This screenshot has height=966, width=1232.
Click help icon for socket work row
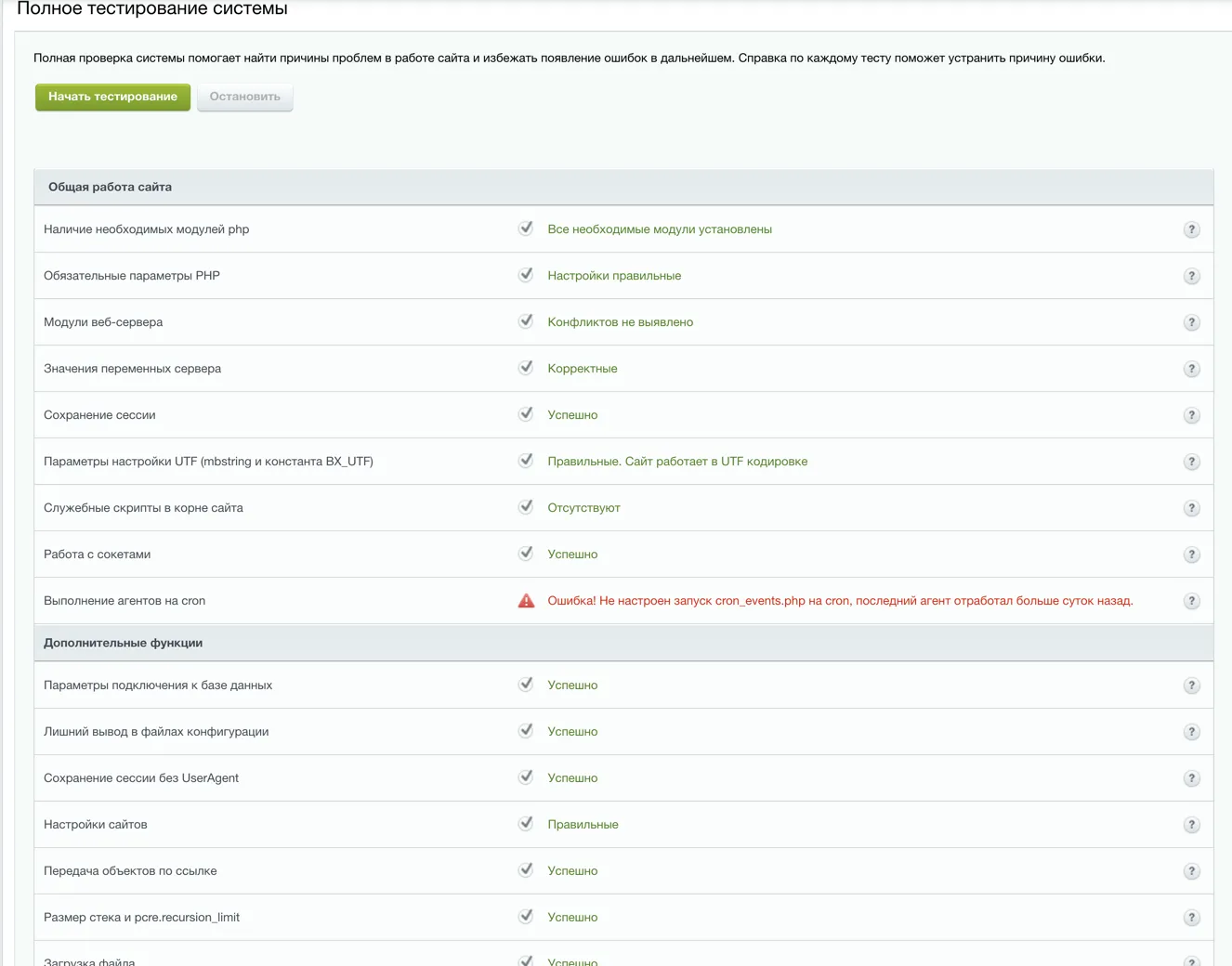pyautogui.click(x=1191, y=555)
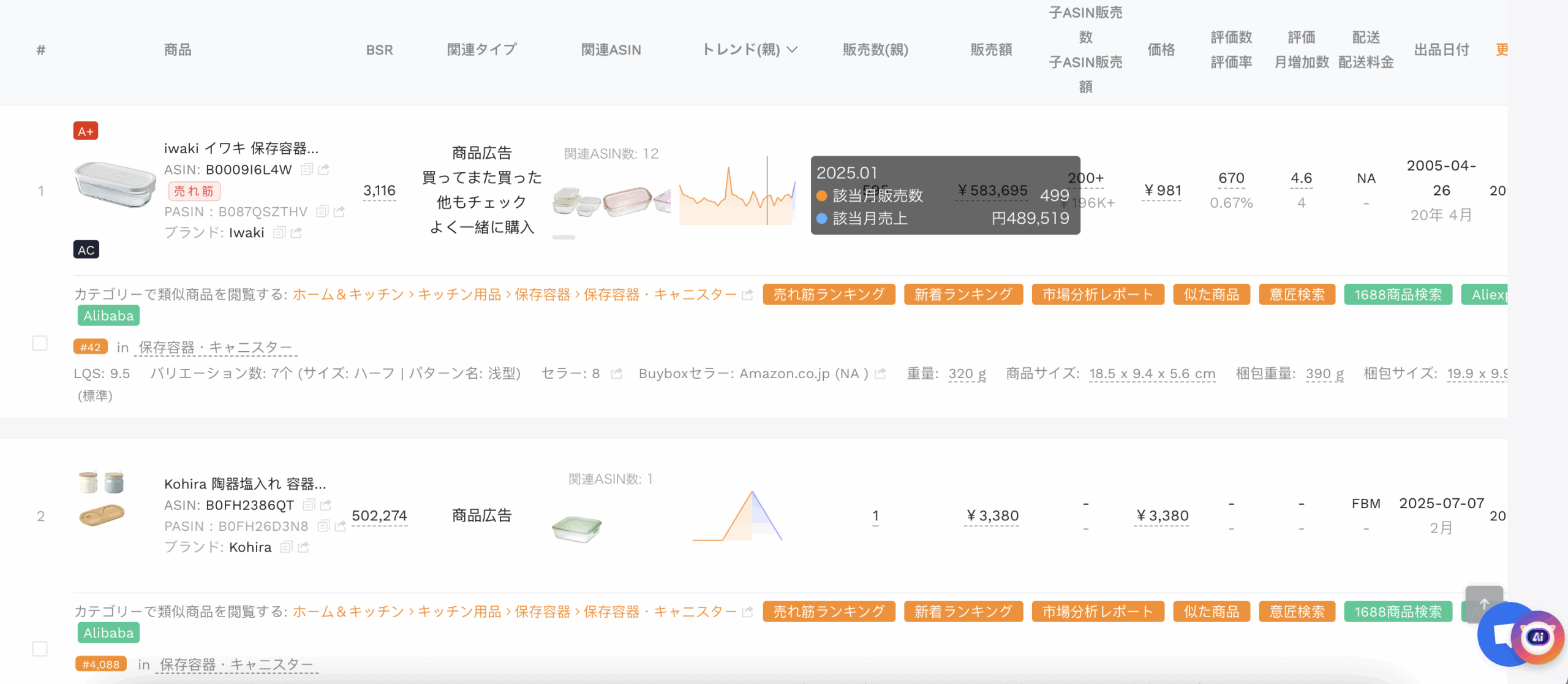This screenshot has width=1568, height=684.
Task: Sort by BSR column header
Action: coord(379,50)
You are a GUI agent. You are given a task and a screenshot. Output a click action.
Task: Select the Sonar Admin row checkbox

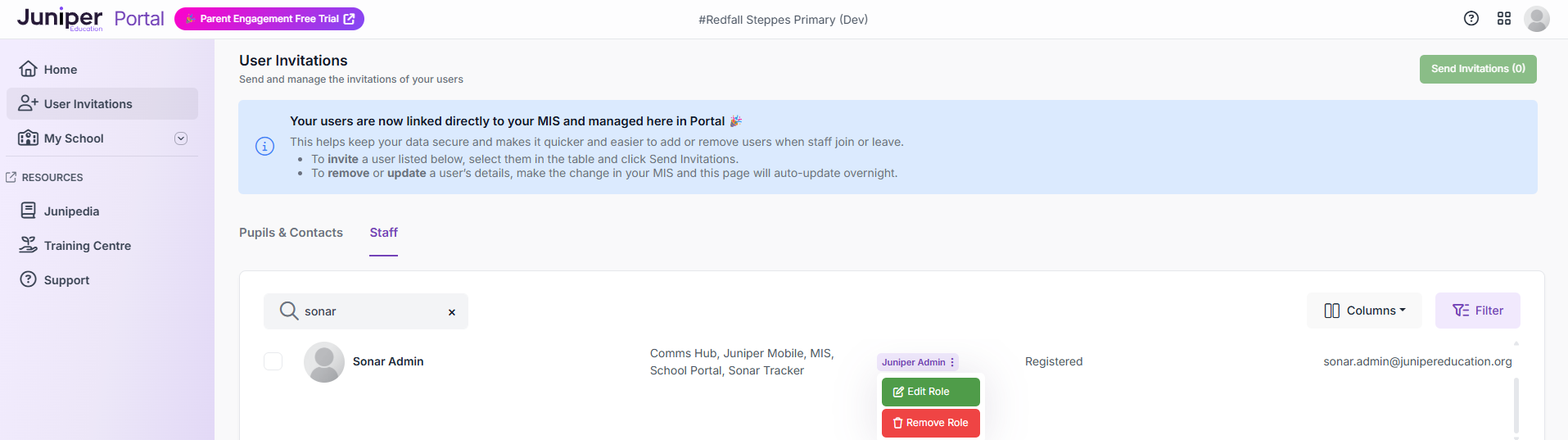[x=273, y=361]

Written instruction:
Copy every item above word for word, leaving out the pictures.

Task result:
This screenshot has height=966, width=1232.
Click help icon for socket work row
pyautogui.click(x=1191, y=555)
This screenshot has width=1568, height=684.
Task: Sort by BSR column header
Action: coord(379,50)
You are a GUI agent. You are given a task and a screenshot. Output a click action.
Task: Select the Sonar Admin row checkbox

[x=273, y=361]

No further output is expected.